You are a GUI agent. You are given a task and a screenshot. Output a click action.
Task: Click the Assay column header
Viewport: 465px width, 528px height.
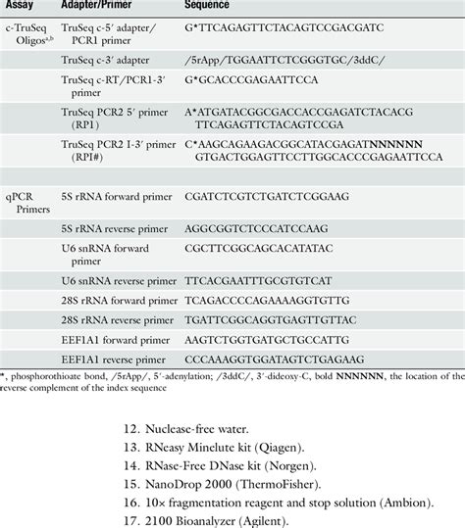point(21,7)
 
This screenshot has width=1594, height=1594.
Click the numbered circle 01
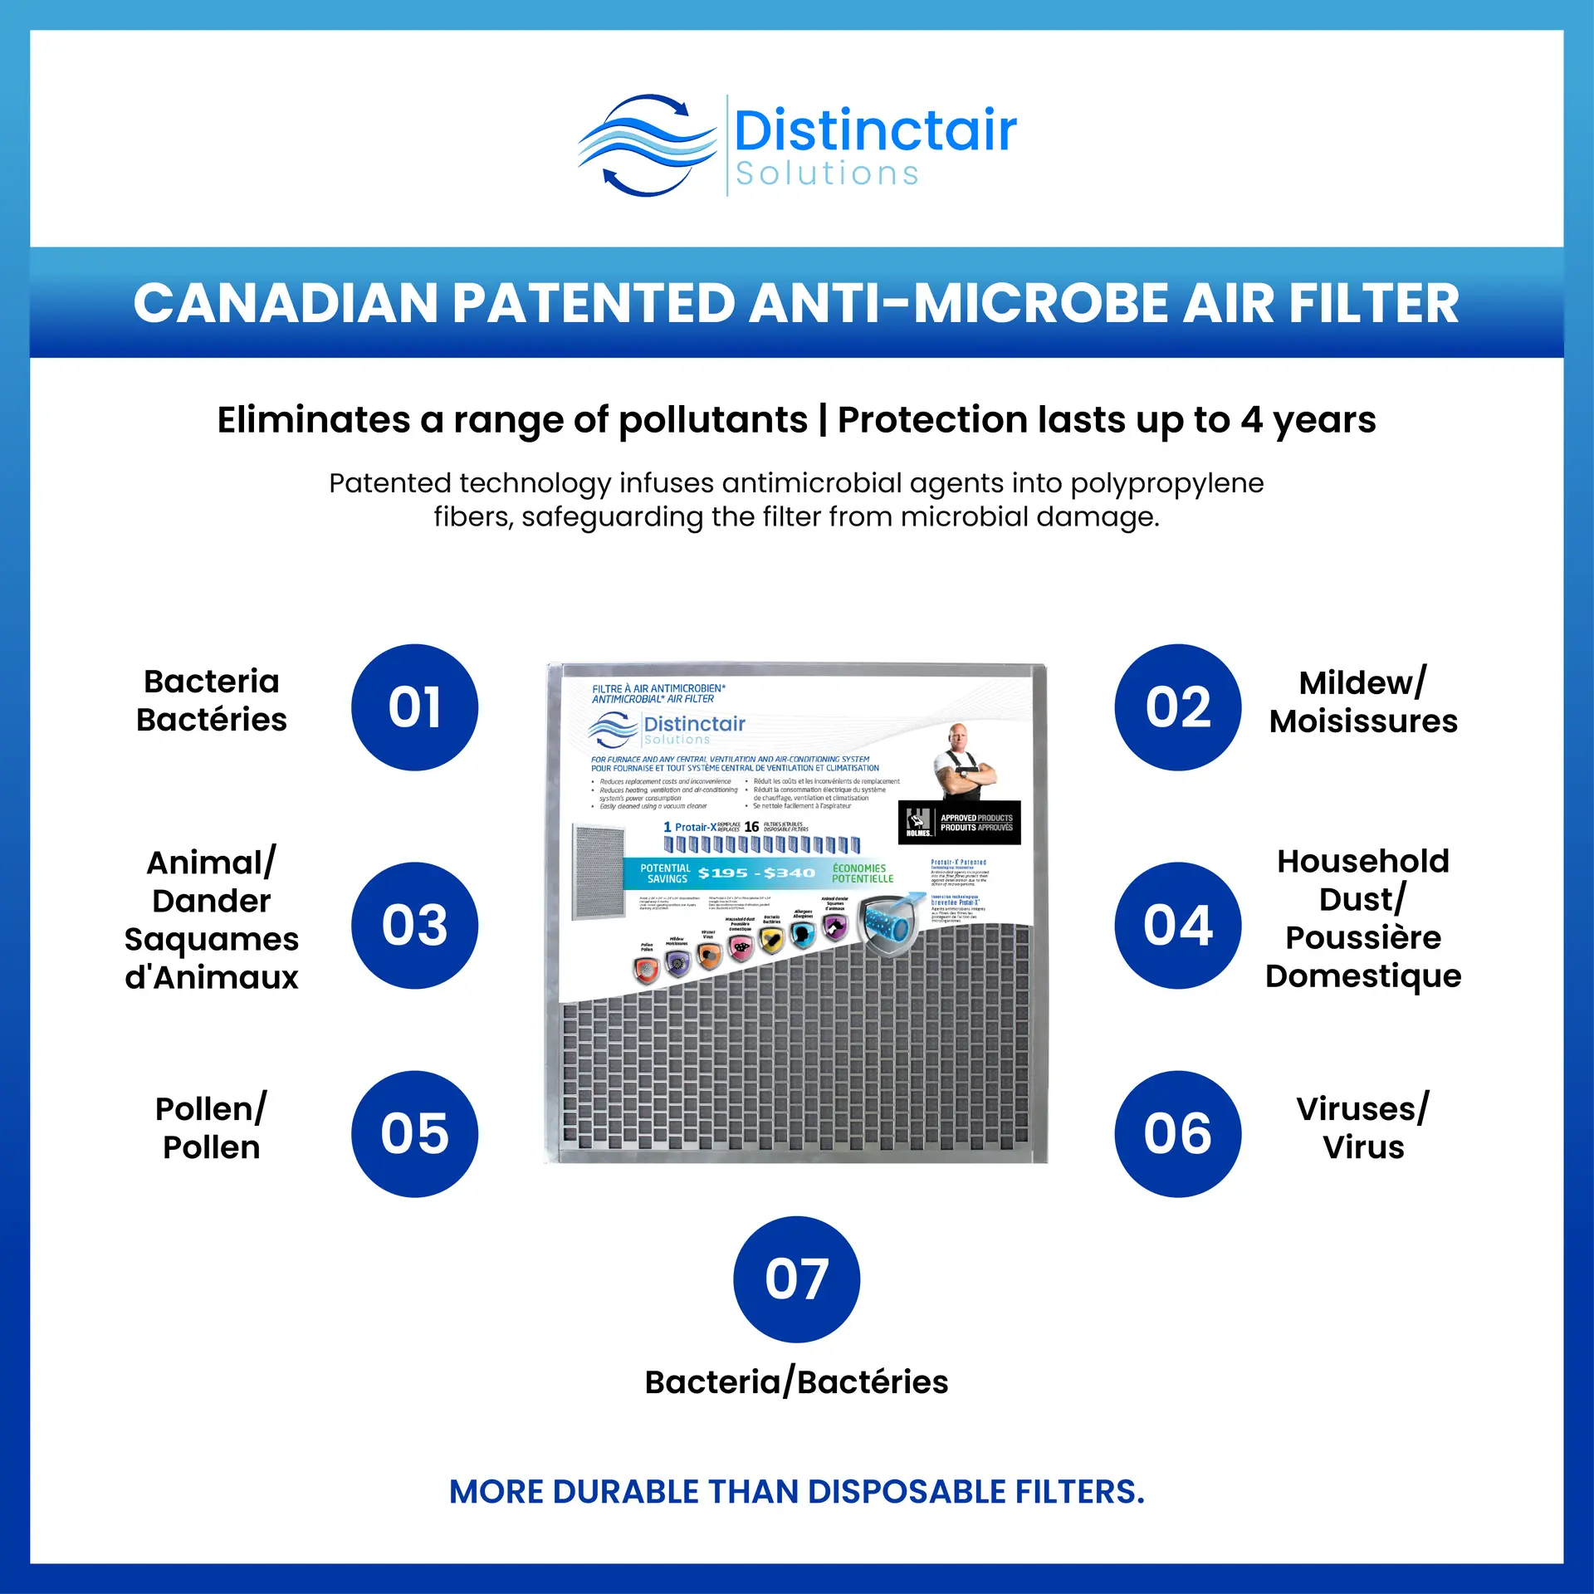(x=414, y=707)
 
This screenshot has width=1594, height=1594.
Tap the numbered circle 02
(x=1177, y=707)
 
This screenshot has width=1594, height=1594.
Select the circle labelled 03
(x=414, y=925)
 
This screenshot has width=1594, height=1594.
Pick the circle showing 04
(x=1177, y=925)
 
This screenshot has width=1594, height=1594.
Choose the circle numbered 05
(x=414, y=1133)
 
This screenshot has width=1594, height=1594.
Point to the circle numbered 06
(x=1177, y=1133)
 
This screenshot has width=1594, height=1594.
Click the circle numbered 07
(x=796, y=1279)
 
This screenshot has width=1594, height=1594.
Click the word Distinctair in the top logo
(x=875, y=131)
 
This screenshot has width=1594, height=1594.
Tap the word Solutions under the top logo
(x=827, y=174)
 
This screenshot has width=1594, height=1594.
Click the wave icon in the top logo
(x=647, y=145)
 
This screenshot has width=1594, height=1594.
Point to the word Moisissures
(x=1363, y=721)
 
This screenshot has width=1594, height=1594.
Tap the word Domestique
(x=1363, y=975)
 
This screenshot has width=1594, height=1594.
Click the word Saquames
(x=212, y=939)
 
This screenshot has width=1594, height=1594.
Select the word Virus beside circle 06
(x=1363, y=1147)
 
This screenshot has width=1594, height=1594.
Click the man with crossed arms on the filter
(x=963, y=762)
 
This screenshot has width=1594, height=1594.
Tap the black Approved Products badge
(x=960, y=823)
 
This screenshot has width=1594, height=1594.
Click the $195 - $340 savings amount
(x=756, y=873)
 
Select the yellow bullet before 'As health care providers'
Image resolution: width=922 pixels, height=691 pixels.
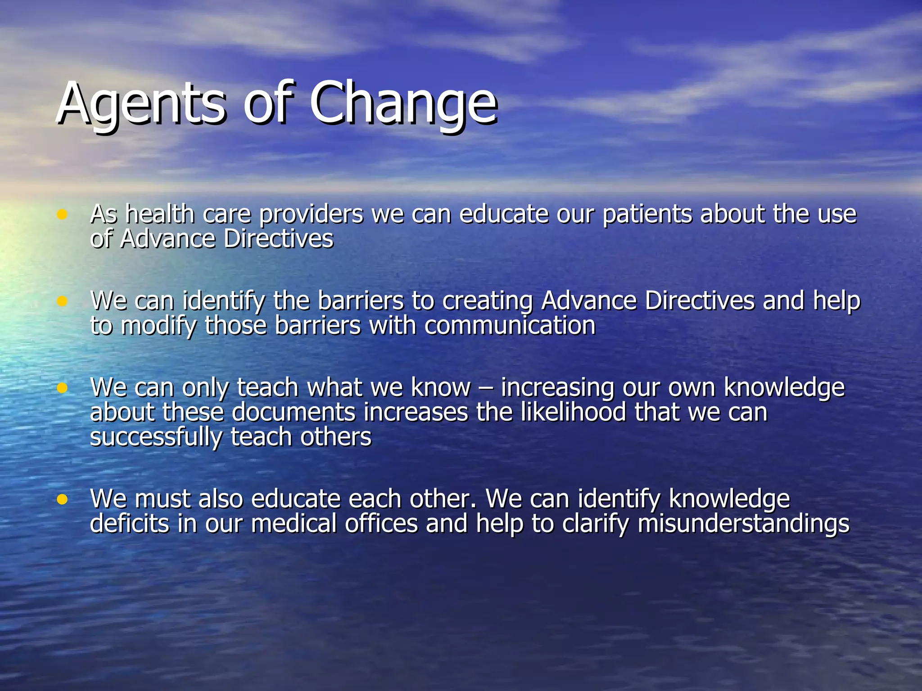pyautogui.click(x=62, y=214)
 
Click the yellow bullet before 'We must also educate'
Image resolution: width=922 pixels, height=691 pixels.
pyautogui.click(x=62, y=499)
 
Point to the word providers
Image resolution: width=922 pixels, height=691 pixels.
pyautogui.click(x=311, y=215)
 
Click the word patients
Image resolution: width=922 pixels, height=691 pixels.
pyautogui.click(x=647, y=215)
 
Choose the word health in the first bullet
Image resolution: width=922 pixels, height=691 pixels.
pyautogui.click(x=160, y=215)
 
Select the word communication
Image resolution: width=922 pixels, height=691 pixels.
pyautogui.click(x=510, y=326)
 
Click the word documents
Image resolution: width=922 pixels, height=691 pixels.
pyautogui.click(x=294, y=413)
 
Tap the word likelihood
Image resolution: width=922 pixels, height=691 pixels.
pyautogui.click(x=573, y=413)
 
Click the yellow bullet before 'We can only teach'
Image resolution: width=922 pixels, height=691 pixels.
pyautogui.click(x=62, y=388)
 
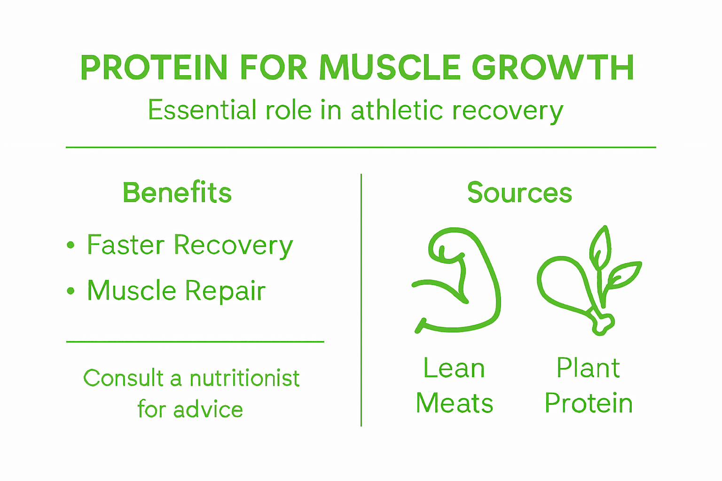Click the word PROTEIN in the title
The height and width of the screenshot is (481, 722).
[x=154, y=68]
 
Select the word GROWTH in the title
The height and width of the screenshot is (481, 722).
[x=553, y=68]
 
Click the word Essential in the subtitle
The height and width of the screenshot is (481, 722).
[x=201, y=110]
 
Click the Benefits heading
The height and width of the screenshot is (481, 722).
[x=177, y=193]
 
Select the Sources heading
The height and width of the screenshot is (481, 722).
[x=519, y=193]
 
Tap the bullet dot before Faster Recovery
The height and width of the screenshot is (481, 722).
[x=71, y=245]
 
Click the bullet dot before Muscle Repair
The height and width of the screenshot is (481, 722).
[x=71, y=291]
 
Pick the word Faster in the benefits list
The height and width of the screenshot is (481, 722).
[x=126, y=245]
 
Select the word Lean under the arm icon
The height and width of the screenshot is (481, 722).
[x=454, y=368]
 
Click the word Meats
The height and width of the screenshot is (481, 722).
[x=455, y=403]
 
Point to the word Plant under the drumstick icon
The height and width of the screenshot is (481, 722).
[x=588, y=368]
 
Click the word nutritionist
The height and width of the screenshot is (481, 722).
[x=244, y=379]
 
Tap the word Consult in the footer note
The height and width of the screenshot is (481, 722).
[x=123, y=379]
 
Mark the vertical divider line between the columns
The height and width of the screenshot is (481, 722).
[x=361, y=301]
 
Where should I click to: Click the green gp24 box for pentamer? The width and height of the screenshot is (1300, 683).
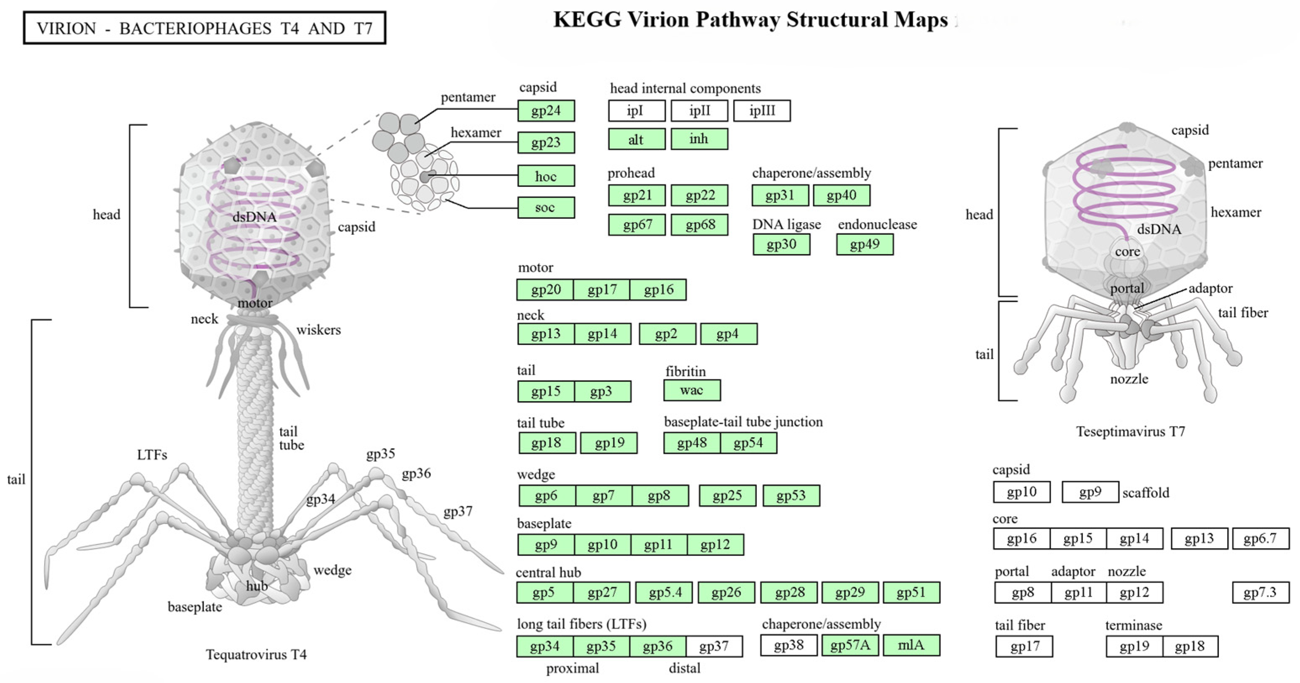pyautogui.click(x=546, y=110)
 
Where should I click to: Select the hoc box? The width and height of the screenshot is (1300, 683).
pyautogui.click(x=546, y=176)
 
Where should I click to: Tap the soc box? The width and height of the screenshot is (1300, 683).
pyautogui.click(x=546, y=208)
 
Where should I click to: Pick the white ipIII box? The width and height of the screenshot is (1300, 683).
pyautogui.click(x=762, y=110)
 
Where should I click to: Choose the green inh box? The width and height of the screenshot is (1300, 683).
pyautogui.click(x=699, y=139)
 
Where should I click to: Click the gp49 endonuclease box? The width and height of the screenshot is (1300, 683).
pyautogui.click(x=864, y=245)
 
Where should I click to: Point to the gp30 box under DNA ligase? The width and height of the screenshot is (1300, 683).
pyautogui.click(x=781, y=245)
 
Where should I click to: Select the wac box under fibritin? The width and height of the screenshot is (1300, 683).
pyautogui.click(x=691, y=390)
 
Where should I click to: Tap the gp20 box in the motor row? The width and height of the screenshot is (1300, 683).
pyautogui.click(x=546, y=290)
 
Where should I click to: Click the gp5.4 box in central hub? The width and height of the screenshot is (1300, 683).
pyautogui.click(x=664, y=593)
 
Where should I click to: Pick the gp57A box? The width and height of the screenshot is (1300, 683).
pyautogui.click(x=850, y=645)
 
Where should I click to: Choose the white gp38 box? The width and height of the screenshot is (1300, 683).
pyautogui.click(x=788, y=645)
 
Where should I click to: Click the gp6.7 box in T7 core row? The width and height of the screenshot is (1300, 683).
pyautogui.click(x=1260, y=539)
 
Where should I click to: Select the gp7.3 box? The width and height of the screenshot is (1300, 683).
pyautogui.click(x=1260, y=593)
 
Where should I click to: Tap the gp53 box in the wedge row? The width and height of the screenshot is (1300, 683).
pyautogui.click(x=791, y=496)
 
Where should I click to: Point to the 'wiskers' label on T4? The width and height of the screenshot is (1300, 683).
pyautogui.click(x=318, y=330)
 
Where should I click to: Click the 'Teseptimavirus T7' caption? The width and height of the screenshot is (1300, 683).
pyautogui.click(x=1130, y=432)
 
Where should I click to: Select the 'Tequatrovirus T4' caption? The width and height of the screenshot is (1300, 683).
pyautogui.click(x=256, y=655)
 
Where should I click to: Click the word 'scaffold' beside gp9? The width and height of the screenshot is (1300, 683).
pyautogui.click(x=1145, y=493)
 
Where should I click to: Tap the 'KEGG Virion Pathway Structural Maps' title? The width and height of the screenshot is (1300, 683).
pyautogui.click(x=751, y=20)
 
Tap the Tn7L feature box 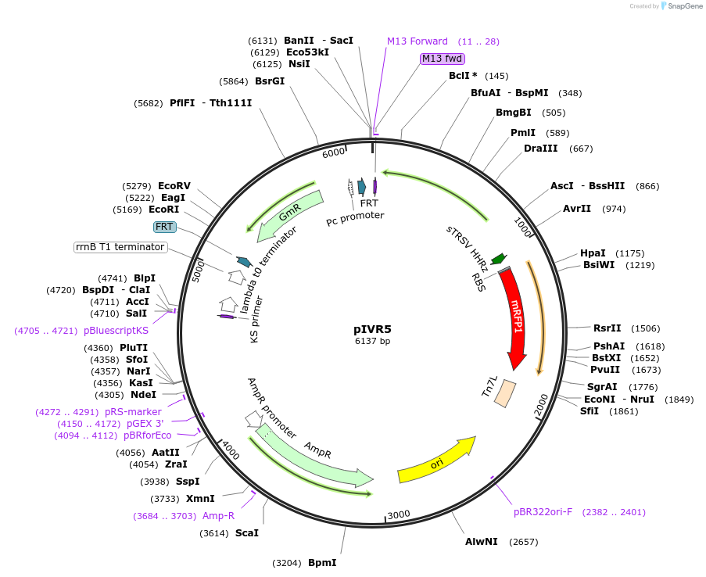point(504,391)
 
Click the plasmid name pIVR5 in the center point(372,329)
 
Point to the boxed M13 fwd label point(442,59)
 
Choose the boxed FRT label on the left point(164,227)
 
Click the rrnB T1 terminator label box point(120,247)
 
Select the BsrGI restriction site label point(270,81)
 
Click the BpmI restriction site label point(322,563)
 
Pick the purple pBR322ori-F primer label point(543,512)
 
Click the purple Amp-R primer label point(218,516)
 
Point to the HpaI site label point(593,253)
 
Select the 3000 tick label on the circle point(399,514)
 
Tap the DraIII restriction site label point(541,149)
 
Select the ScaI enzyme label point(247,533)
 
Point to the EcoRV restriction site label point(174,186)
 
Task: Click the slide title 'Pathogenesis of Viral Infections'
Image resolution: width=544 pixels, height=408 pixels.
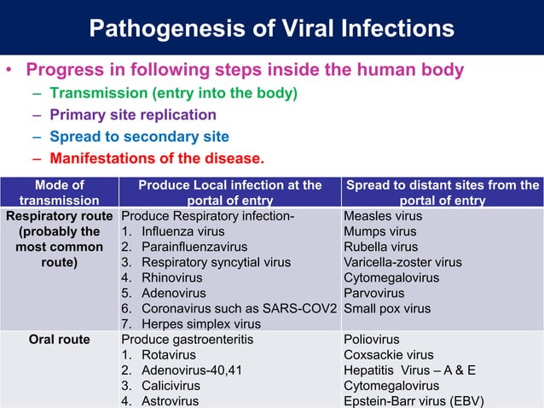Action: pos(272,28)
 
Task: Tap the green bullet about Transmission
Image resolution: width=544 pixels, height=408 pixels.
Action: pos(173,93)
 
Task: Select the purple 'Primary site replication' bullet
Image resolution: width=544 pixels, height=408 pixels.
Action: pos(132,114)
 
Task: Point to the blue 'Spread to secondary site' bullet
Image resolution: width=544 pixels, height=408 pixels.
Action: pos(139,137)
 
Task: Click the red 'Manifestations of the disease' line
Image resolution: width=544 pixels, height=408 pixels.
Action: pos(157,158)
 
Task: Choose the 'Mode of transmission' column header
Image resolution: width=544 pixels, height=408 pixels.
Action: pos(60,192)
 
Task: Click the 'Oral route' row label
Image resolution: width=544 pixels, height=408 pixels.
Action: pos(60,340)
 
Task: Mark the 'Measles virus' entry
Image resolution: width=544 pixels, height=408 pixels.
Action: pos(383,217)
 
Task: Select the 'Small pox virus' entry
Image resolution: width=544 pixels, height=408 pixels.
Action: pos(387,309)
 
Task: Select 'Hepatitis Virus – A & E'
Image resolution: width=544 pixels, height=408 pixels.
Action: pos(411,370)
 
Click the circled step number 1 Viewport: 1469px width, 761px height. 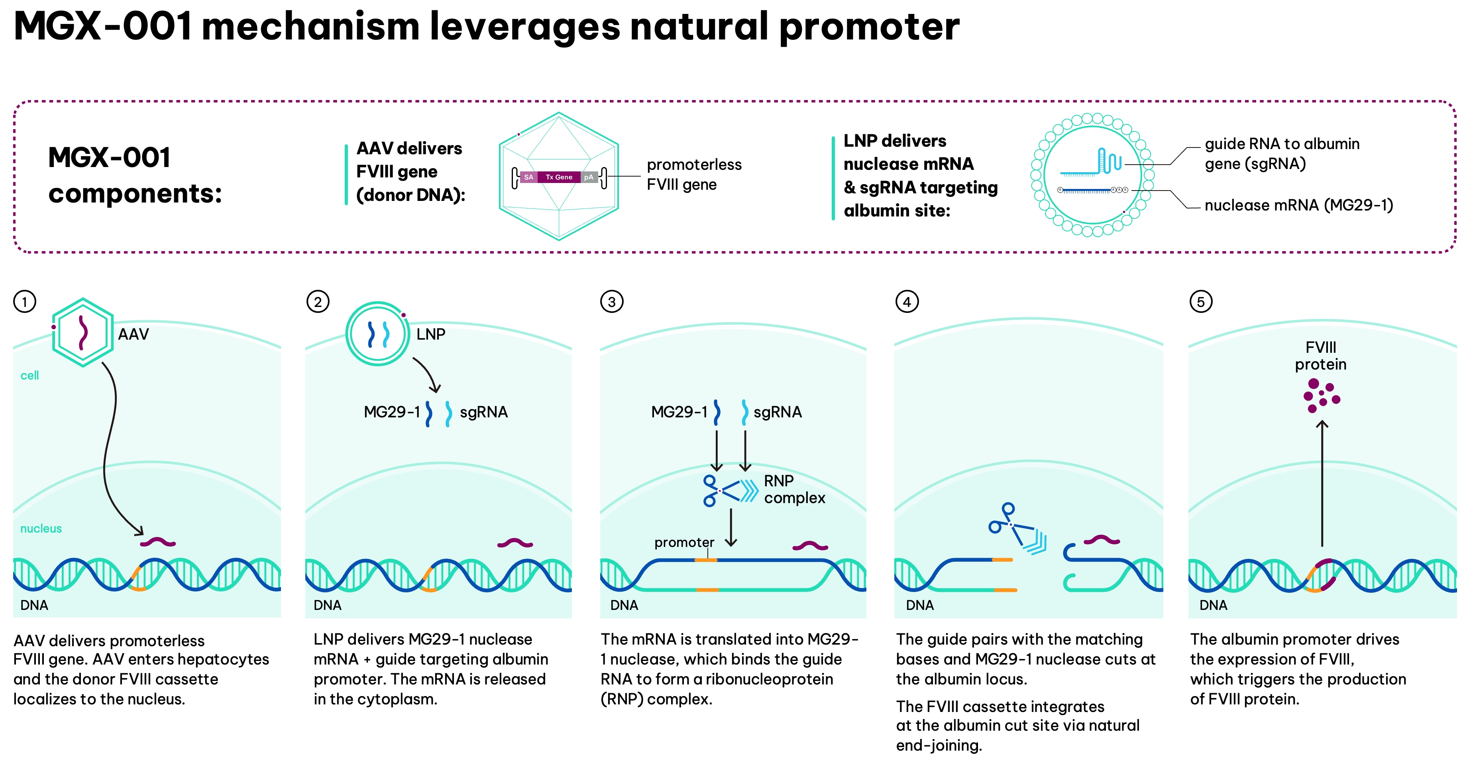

---

● AIM OF THE EXERCISE: Go through the records above and return each line in which the word "providers" occurs.

● RESULT OF THIS TASK:
Select the yellow bullet before 'As health care providers'
Point to the word providers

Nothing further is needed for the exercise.